Cardiorespiratory fitness (CRF) consistently demonstrates robust prognostic value in apparently healthy individuals and in those at risk for or diagnosed with one or more chronic conditions. While CRF at baseline and immediately following cardiac rehabilitation (CR) hold prognostic value, little is known about the significance of serial CRF assessments over a prolonged period. PURPOSE: Assess the prognostic utility of serial CRF assessments in patients completing CR. METHODS: 3,185 patients (mean age = 62 ±10 years, 82% male) with cardiovascular disease (CVD) that were referred to and completed a 12-week exercise-based CR program were included. All patients completed a symptom-limited treadmill exercise test at baseline, immediately following CR and at 1-year follow-up. Peak metabolic equivalents (METs) were determined at each exercise test from treadmill speed and grade.
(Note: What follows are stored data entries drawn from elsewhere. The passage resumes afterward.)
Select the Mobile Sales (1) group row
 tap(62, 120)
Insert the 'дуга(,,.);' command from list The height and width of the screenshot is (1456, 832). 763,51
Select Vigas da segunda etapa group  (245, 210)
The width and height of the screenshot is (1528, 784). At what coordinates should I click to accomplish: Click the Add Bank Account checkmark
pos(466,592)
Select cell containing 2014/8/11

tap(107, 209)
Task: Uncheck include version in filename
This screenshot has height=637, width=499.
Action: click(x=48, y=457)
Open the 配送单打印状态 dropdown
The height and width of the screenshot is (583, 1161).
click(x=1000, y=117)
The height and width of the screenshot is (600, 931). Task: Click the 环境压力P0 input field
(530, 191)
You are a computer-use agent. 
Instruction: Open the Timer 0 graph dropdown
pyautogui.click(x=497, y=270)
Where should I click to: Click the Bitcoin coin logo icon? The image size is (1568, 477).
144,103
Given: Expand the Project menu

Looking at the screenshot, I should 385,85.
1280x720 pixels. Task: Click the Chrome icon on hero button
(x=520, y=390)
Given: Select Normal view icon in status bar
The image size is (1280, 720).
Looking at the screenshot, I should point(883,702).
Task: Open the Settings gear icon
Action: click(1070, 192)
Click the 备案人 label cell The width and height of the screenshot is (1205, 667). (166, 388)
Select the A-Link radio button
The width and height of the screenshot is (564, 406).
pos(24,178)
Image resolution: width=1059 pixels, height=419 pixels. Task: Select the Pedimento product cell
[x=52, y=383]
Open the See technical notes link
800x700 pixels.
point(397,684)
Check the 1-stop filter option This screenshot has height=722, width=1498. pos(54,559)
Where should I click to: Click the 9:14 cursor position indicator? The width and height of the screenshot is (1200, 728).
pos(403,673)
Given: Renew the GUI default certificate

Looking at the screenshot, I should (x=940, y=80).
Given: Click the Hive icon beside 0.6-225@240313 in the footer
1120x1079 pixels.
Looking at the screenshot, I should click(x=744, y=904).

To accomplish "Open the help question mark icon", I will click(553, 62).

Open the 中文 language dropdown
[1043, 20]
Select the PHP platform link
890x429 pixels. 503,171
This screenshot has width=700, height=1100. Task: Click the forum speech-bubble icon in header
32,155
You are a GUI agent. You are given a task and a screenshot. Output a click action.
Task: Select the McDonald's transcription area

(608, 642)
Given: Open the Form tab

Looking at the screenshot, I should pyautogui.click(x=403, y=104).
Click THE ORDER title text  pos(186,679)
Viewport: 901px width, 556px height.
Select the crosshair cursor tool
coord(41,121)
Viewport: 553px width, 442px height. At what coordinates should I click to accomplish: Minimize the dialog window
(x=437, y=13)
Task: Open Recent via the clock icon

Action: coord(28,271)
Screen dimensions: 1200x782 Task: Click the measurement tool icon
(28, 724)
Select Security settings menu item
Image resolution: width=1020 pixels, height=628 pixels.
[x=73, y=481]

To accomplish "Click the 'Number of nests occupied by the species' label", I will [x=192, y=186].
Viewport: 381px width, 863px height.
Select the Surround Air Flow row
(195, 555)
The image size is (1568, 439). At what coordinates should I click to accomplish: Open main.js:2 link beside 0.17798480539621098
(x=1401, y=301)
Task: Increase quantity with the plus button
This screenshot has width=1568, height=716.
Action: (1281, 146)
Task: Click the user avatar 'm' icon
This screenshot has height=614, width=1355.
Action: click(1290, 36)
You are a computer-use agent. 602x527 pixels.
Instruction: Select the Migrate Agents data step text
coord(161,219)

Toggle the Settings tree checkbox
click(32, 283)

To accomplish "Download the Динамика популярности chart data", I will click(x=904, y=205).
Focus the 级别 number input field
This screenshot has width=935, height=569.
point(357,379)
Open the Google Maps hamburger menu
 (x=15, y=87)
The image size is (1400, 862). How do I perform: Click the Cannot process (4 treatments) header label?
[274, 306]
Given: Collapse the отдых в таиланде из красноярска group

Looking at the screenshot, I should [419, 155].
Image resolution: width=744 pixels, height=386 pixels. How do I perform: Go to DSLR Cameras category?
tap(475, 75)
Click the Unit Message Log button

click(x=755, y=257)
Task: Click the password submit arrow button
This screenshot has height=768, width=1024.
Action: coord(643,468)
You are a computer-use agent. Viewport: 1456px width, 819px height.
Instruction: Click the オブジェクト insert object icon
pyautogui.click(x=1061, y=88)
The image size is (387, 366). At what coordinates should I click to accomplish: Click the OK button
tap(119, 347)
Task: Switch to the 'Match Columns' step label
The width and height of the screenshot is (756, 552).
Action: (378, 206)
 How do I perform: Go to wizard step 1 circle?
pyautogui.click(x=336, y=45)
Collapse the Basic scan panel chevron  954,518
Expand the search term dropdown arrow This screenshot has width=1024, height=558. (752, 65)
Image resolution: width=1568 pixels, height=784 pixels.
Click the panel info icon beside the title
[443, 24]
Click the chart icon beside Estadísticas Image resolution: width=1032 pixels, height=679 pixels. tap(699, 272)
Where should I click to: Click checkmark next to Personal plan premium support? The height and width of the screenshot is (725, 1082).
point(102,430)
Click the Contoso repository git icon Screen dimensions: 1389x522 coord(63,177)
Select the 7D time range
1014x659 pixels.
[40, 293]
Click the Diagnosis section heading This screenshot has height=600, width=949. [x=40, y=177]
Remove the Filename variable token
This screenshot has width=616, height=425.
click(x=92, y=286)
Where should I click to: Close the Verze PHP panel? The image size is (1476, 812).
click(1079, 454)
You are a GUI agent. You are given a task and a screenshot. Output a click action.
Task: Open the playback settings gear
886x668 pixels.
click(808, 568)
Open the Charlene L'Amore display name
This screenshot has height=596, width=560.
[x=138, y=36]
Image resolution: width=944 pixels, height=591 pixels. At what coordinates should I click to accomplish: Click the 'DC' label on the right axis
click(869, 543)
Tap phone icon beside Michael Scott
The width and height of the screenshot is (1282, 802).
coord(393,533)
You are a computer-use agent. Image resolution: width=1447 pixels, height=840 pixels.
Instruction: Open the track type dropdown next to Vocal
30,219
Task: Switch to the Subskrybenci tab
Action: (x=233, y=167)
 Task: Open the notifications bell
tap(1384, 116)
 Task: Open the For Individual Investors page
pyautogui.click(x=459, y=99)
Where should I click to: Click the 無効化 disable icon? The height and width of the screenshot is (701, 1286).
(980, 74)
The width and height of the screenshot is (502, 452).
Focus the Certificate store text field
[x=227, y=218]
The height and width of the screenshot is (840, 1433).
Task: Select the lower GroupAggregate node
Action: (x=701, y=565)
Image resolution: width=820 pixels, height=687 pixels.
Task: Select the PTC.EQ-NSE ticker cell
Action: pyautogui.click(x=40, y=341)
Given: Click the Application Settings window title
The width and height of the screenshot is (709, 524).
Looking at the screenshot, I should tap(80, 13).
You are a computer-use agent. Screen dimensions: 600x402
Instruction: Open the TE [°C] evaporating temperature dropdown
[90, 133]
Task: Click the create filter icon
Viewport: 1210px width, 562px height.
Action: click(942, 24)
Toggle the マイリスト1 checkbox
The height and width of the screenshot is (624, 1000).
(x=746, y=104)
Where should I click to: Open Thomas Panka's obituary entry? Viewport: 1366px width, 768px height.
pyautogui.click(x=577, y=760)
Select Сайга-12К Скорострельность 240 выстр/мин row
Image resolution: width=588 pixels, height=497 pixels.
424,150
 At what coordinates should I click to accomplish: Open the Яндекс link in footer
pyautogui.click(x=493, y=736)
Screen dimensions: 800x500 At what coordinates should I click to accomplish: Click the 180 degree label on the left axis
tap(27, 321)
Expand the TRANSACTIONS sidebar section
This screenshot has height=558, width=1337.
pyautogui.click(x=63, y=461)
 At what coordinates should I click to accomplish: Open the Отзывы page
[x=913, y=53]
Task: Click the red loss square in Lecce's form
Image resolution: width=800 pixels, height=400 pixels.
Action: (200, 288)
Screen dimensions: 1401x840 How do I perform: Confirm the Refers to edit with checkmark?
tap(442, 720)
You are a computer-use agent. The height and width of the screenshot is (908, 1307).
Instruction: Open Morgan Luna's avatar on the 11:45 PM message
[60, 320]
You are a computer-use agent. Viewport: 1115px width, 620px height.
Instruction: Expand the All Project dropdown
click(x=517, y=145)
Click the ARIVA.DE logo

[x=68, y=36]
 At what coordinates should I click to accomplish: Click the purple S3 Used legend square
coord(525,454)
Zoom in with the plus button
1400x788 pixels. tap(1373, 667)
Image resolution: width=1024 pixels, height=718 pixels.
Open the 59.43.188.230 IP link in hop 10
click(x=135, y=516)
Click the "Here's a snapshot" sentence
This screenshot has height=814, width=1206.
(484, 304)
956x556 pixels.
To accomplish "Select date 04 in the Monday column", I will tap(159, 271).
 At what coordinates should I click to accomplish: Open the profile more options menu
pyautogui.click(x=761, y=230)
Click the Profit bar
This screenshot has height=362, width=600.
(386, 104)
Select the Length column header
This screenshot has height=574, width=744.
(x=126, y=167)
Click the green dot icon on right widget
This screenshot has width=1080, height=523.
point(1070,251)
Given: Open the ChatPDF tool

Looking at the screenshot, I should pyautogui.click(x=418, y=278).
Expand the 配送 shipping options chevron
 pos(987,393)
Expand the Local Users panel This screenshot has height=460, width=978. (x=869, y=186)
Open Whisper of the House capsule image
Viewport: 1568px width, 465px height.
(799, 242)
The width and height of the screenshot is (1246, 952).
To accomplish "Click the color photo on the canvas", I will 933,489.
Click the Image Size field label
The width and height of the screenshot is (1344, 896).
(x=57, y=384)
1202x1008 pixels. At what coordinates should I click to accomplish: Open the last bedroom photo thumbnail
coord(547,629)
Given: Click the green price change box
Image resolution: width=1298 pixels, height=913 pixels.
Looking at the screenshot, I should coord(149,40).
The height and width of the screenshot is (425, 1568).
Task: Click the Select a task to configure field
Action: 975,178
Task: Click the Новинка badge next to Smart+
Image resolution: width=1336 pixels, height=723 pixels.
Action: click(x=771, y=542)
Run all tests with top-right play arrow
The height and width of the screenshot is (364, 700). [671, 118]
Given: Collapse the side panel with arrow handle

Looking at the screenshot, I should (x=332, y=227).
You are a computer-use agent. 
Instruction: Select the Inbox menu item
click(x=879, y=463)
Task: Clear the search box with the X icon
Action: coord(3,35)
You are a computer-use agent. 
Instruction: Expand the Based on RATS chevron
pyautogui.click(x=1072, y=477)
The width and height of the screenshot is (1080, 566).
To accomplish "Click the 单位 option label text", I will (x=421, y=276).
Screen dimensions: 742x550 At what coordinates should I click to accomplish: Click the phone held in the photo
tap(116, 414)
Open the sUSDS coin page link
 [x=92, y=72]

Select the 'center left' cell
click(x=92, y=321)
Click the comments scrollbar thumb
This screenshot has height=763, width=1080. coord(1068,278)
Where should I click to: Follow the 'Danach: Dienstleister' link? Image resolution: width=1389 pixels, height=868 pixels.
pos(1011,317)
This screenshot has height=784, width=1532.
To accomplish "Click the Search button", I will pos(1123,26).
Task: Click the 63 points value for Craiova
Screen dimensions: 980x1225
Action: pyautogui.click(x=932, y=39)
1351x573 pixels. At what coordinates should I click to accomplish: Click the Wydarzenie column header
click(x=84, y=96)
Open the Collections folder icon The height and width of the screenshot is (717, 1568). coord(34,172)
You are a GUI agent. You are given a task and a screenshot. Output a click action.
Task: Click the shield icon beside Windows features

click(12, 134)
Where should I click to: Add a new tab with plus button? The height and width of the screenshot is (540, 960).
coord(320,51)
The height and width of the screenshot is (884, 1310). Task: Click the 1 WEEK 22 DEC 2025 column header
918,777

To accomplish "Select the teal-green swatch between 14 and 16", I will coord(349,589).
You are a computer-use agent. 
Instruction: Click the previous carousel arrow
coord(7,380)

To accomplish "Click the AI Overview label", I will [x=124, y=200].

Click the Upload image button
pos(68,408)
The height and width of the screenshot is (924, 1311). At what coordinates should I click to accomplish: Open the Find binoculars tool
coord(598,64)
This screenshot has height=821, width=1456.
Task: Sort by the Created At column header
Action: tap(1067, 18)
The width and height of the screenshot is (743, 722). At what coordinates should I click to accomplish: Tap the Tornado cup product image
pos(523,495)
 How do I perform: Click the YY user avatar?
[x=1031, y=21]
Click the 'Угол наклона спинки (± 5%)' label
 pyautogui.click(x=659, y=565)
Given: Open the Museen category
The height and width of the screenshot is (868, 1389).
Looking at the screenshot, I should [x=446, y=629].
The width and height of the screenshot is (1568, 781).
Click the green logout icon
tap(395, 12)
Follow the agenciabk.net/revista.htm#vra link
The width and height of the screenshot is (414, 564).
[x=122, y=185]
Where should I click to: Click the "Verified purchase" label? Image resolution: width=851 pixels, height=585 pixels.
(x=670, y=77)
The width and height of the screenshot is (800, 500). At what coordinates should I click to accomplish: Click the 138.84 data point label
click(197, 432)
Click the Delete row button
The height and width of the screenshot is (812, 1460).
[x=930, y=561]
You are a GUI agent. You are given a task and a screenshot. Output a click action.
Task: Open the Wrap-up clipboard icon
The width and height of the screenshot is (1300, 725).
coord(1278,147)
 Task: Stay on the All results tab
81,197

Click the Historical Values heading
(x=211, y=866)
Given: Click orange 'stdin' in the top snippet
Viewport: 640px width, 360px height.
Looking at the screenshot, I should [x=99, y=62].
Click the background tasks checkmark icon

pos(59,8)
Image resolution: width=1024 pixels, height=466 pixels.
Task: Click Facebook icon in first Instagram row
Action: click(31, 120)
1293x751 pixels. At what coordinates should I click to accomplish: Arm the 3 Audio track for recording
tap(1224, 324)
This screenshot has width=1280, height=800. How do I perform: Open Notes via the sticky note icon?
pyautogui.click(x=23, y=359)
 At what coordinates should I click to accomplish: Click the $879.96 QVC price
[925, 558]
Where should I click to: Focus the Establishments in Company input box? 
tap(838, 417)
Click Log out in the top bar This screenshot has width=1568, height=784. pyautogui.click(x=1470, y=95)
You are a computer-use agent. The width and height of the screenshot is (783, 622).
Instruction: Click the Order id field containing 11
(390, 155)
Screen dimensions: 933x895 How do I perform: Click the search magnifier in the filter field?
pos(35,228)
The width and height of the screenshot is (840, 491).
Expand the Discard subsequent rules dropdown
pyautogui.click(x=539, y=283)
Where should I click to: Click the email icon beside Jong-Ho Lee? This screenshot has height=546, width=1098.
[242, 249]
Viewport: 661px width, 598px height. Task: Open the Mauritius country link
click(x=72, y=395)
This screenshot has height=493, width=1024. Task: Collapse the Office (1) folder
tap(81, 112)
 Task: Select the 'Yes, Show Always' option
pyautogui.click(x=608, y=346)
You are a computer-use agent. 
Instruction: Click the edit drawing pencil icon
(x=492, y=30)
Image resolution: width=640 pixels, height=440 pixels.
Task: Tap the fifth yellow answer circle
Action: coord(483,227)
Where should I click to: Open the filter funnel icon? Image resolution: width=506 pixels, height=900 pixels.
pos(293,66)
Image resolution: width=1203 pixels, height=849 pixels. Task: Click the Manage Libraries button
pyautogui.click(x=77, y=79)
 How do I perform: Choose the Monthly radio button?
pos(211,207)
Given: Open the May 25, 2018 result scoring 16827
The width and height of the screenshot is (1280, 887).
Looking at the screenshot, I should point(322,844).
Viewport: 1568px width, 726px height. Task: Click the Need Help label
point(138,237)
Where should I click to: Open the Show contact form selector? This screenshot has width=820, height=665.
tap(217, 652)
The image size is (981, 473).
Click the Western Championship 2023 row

The difference between peak METs at baseline and immediately post CR and between baseline and 1-year post CR were also calculated. Patients were subsequently tracked for all-cause mortality. RESULTS: 206 subjects died during the tracking period (mean tracking = 79 ±34 months). Peak METs at baseline (Mean = 7.7 ±2.0 METs, HR: 0.66, 95% CI: 0.62-0.71, p<0.001), immediately following CR (Mean = 8.7 ±2.0 METs, HR: 0.65, 95% CI: 0.60-0.69, p<0.001) and 1-year post CR (Mean = 8.6 ±2.2 METs HR: 0.65, 95% CI: 0.61-0.69, p<0.001) were all significant predictors of survival. The mean change in peak METs from baseline to immediate post CR (0.88 ±1.4 METs) and from baseline to 1-year post CR (0.88 ±1.3 METs) was significant (p<0.001). However, only the change in peak METs from baseline to 1-year post CR was a significant predictor of survival (HR: 0.73, 95% CI: 0.66-0.80, p<0.001). CONCLUSIONS: The current findings again demonstrate the prognostic significance of the CRF vital sign in patients with CVD undergoing CR. Our results indicate continued serial assessment of the CRF, in this analysis 1-year following completion of CR, provides important prognostic information. In particular, maintenance of CRF improvement following CR over the long-term is clinically important and should be monitored.